In Matthew 19:16-22, Jesus encounters a rich young ruler who asks him what great thing could he do to have eternal life. Jesus told him that he would need to follow the commandments. This is how the conversation played out from there:


He said to Him, “Which ones?”
Jesus said, “‘You shall not murder,’ ‘You shall not commit adultery,’ ‘You shall not steal,’ ‘You shall not bear false witness,’ ‘Honor your father and your mother,’ and, ‘You shall love your neighbor as yourself.’ ” 
The young man said to Him, “All these things I have kept from my youth. What do I still lack?”
Jesus said to him, “If you want to be perfect, go, sell what you have and give to the poor, and you will have treasure in heaven; and come, follow Me.”
But when the young man heard that saying, he went away sorrowful, for he had great possessions.
While reading The Flylady's book, Body Clutter, I began to see how my mind and body reflected the clutter that had built up around me. My emotional and mental stress was only a reflection of the mounds of paper and stuff that took up way too much space in my home and life, and strangled my personal being. It did not allow me to live in a way that would free me to be who I was able to be. Once I was able to start releasing the physical stuff from my life, the mental and physical started to melt away. But once the clutter began to creep back into my life, the mental and physical baggage crept back in, as well.

While completing the study Live Full, Walk Free by Cindy Bultema, I started wondering if maybe physical and emotional clutter had anything with spiritual clutter, as well. I tried to research it, but it was interesting how outside distractions started popping up in the process of that research to block me from being able to perform it. Something told me in my heart that there was something to this idea that maybe clutter can strangle our spiritual walk.

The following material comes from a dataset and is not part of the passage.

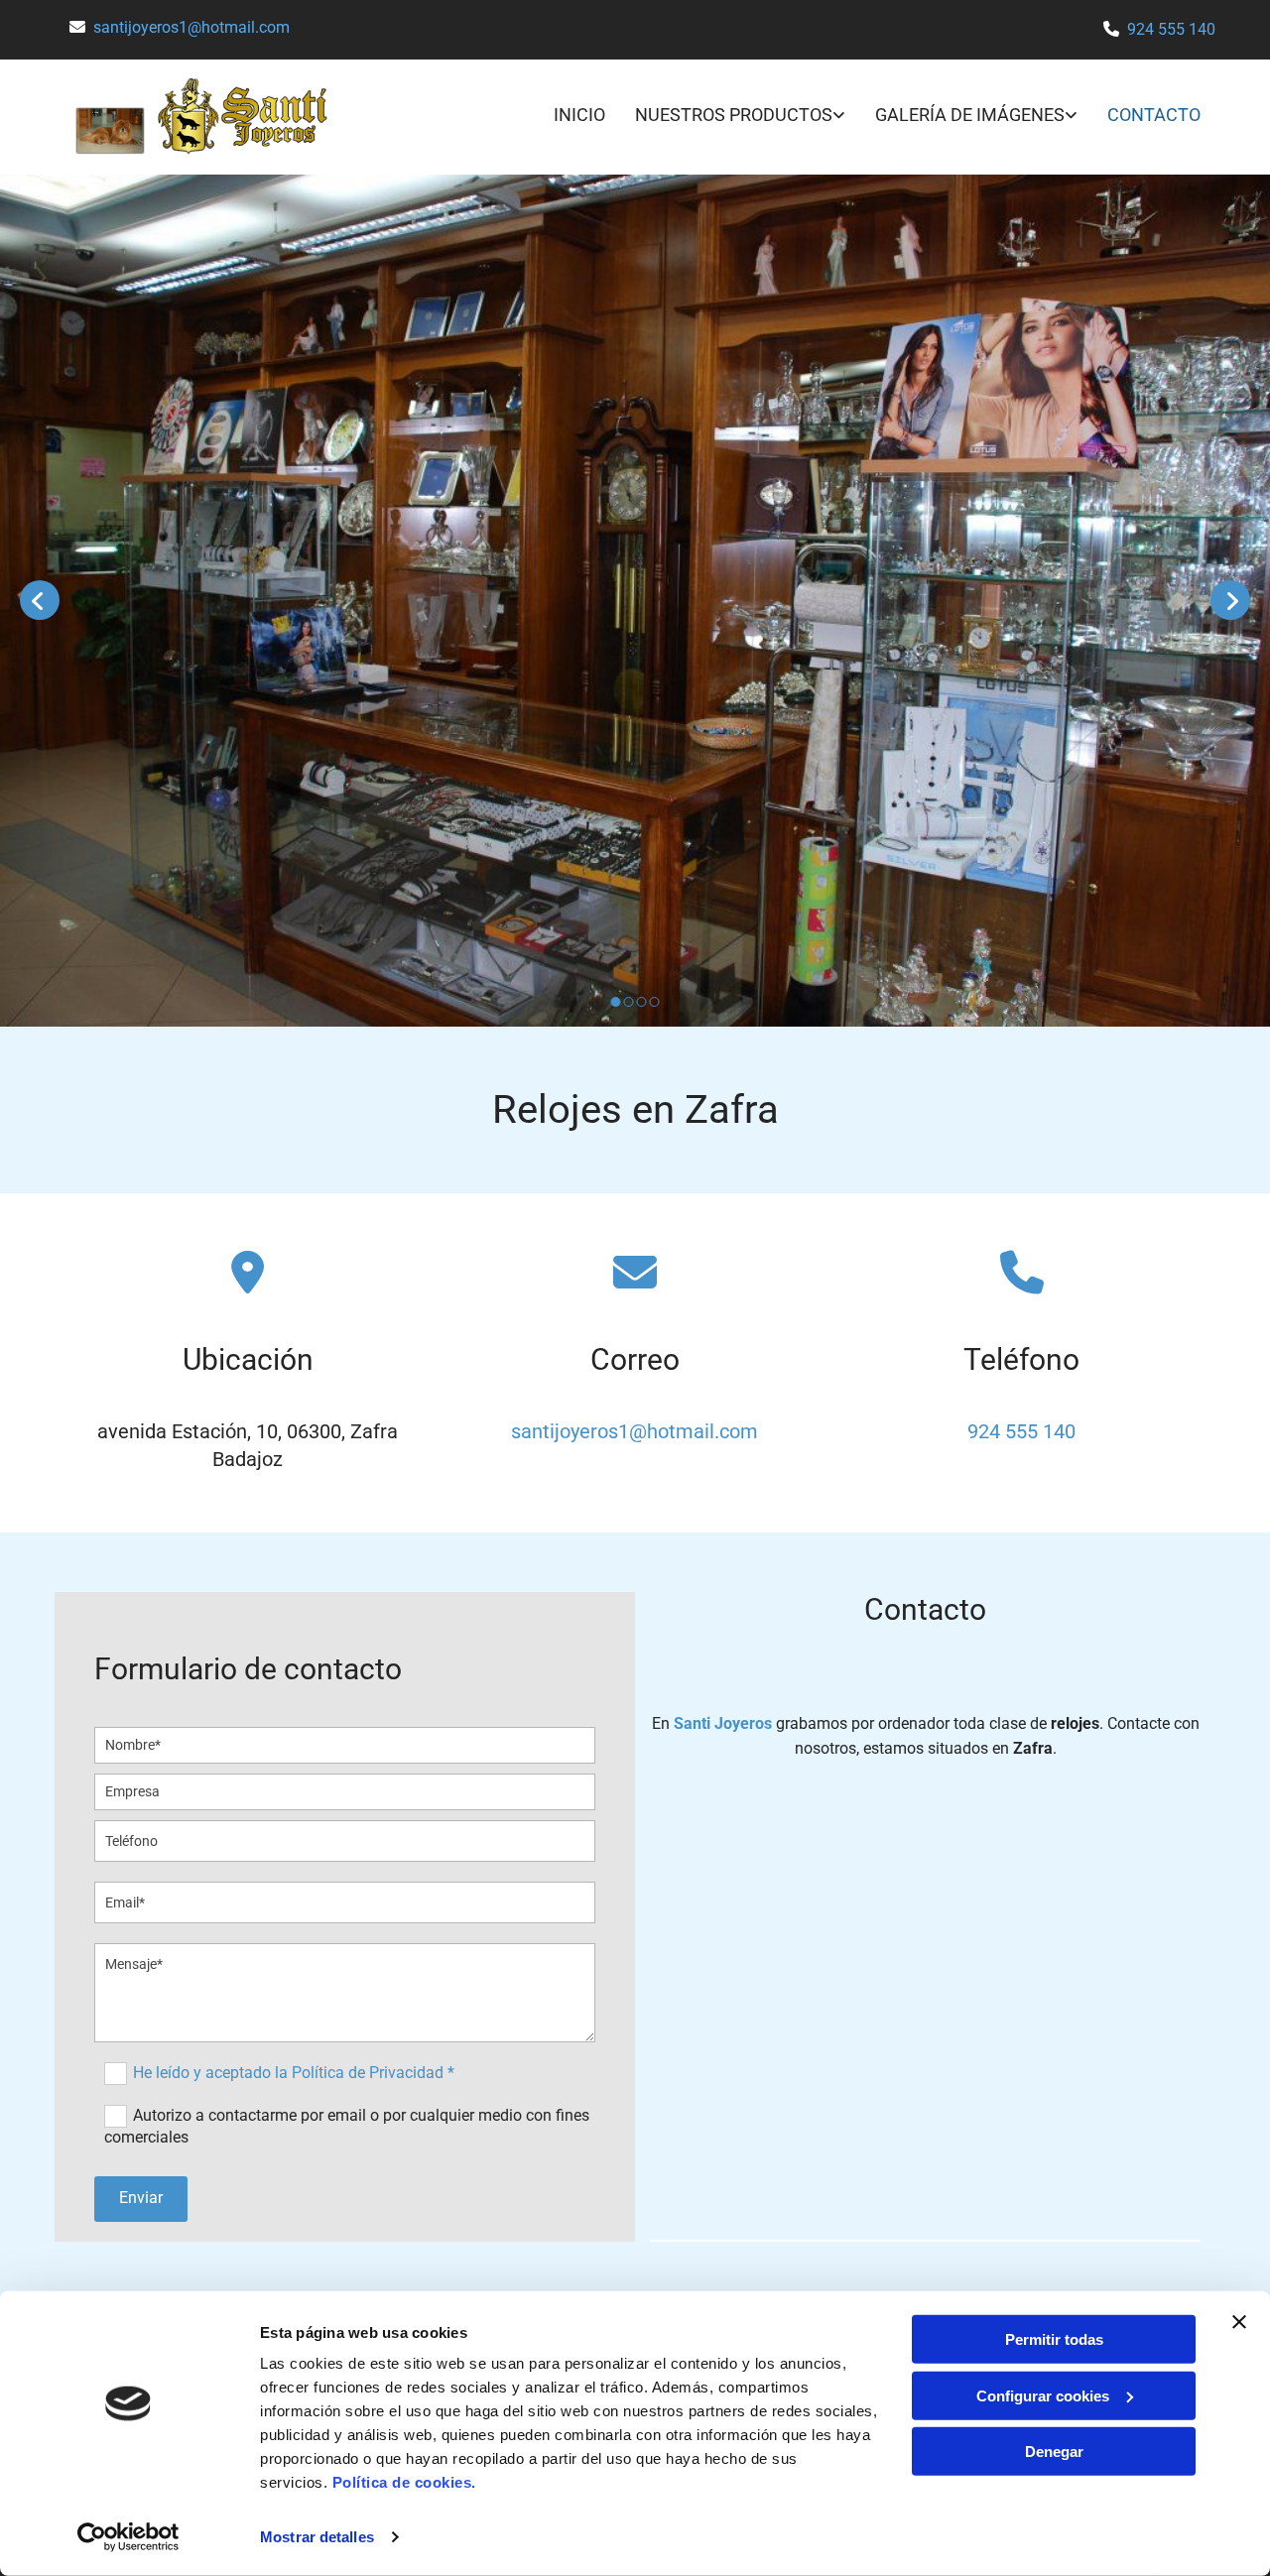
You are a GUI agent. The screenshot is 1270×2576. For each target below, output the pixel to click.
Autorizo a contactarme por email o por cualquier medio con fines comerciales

Let's think of it this way, when you fill up your life with stuff, whether physical or emotional, you begin to run out of room for other things in your life. For example, have you ever felt so exhausted at the end of the day after a full day at work, coming home to run those errands, taking the kids to soccer practice, then making dinner, cleaning up after dinner, getting them to bed, and realizing that there was no time to get in that 30 minutes on the treadmill? That is how it happens. We simply fill our lives with so much, that we run out of room for the important things.

Right now, I am home with only a job search, a couple of odd jobs, and my blogs to manage, yet I find myself pushing my personal time to the side. My office is a mess with papers strewn all over the place, file folders emptied on the floor, and boxes now unpacked in the middle of the floor. All of this after doing a fabulous job of decluttering and reorganizing it just a few months ago. And I don't have children, a job, or a husband to manage to prevent me from doing those things. Yet, I still manage to allow clutter to prevent my life from being fulfilled.

And when I sit back and review my life, my spiritual life has suffered the most through it all. Yes, I have completed Bultema's study, but I have not started another. I've backslid and caught myself acting like the Corinthians that Paul had to write a scathing letter to get them to straighten their act back up. (For the women, I highly recommend the study I mentioned above). When I am not allowing the clutter, the world, or the mental fuzziness take over, I am able to close my eyes and focus on the cross and breath in the light of Christ. It the most peaceful and refreshing drink of water I've ever tasted in my life. And I'm at peace, and I don't understand why I keep kicking that feeling to the curb. It just makes me shake my head each time.

But let me leave you with this. 

No one in this world needs a 10 bedroom house with 7 bathrooms to fill with things they don't need. Madison Avenue fills us daily with lies that nobody needs to hear. We have super-sized closets that don't need to be brimming to the rims, and we don't need to have the latest and greatest. The thing we need the most is family, friends, and most of all, God.